++++ The records ++++
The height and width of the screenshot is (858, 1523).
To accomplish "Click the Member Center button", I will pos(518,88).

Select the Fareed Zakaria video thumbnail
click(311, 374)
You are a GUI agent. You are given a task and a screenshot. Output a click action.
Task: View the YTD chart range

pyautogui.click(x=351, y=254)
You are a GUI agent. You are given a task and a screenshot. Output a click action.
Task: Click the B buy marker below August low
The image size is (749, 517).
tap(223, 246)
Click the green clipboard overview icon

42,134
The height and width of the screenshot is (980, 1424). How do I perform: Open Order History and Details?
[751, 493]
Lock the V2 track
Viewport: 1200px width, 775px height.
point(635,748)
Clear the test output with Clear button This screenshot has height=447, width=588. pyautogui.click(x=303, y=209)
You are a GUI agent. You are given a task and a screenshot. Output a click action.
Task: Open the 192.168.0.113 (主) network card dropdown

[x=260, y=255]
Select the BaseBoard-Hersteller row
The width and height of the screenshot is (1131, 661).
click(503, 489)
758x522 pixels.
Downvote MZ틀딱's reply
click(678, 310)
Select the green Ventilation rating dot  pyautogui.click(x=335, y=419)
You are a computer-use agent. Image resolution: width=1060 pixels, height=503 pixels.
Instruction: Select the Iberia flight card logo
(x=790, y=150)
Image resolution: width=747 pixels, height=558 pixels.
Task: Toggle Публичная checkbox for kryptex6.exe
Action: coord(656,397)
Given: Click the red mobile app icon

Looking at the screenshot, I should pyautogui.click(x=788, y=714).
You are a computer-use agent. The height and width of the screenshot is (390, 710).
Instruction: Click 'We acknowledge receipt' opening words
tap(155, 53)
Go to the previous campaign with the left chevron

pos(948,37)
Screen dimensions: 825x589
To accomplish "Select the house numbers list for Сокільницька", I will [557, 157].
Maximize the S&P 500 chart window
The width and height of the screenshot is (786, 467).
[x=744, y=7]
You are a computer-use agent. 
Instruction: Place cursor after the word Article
++++
Requirement: Output the lines above exactly, but only those between the line holding "Select the BaseBoard-Hersteller row" and the line holding "Maximize the S&P 500 chart window", inclusive.

Answer to this task:
Select the BaseBoard-Hersteller row
The width and height of the screenshot is (1131, 661).
click(503, 489)
758x522 pixels.
Downvote MZ틀딱's reply
click(678, 310)
Select the green Ventilation rating dot  pyautogui.click(x=335, y=419)
You are a computer-use agent. Image resolution: width=1060 pixels, height=503 pixels.
Instruction: Select the Iberia flight card logo
(x=790, y=150)
Image resolution: width=747 pixels, height=558 pixels.
Task: Toggle Публичная checkbox for kryptex6.exe
Action: coord(656,397)
Given: Click the red mobile app icon

Looking at the screenshot, I should pyautogui.click(x=788, y=714).
You are a computer-use agent. The height and width of the screenshot is (390, 710).
Instruction: Click 'We acknowledge receipt' opening words
tap(155, 53)
Go to the previous campaign with the left chevron

pos(948,37)
Screen dimensions: 825x589
To accomplish "Select the house numbers list for Сокільницька", I will [557, 157].
Maximize the S&P 500 chart window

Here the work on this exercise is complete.